All records should be written out again exactly.

=== Begin Enclosure ===

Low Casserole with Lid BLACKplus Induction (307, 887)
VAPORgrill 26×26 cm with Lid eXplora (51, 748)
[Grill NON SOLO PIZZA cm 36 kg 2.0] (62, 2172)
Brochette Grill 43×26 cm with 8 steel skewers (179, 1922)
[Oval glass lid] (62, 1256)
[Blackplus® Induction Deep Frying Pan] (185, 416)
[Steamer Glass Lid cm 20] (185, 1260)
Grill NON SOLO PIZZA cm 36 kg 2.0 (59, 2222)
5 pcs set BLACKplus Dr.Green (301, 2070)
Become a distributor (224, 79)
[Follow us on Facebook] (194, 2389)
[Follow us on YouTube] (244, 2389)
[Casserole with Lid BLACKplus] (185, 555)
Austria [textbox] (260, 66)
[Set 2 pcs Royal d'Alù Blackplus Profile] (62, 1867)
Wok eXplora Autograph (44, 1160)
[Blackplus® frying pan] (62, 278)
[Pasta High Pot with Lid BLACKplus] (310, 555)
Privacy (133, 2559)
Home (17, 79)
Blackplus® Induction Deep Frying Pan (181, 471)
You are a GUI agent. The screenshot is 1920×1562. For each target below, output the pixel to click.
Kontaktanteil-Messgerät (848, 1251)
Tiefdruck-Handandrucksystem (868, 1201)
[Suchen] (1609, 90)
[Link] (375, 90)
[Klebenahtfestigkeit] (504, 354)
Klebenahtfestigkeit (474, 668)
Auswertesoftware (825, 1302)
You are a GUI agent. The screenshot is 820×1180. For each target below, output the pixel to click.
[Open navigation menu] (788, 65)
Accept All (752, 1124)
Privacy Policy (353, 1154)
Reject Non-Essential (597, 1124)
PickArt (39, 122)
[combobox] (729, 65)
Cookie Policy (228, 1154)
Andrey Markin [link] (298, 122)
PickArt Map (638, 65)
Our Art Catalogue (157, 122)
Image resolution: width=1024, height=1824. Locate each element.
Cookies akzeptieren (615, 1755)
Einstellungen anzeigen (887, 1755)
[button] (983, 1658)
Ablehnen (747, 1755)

=== End Enclosure ===

**Your solution:**
Low Casserole with Lid BLACKplus Induction (307, 887)
VAPORgrill 26×26 cm with Lid eXplora (51, 748)
[Grill NON SOLO PIZZA cm 36 kg 2.0] (62, 2172)
Brochette Grill 43×26 cm with 8 steel skewers (179, 1922)
[Oval glass lid] (62, 1256)
[Blackplus® Induction Deep Frying Pan] (185, 416)
[Steamer Glass Lid cm 20] (185, 1260)
Grill NON SOLO PIZZA cm 36 kg 2.0 (59, 2222)
5 pcs set BLACKplus Dr.Green (301, 2070)
Become a distributor (224, 79)
[Follow us on Facebook] (194, 2389)
[Follow us on YouTube] (244, 2389)
[Casserole with Lid BLACKplus] (185, 555)
Austria [textbox] (260, 66)
[Set 2 pcs Royal d'Alù Blackplus Profile] (62, 1867)
Wok eXplora Autograph (44, 1160)
[Blackplus® frying pan] (62, 278)
[Pasta High Pot with Lid BLACKplus] (310, 555)
Privacy (133, 2559)
Home (17, 79)
Blackplus® Induction Deep Frying Pan (181, 471)
You are a GUI agent. The screenshot is 1920×1562. For each target below, output the pixel to click.
Kontaktanteil-Messgerät (848, 1251)
Tiefdruck-Handandrucksystem (868, 1201)
[Suchen] (1609, 90)
[Link] (375, 90)
[Klebenahtfestigkeit] (504, 354)
Klebenahtfestigkeit (474, 668)
Auswertesoftware (825, 1302)
You are a GUI agent. The screenshot is 820×1180. For each target below, output the pixel to click.
[Open navigation menu] (788, 65)
Accept All (752, 1124)
Privacy Policy (353, 1154)
Reject Non-Essential (597, 1124)
PickArt (39, 122)
[combobox] (729, 65)
Cookie Policy (228, 1154)
Andrey Markin [link] (298, 122)
PickArt Map (638, 65)
Our Art Catalogue (157, 122)
Image resolution: width=1024, height=1824. Locate each element.
Cookies akzeptieren (615, 1755)
Einstellungen anzeigen (887, 1755)
[button] (983, 1658)
Ablehnen (747, 1755)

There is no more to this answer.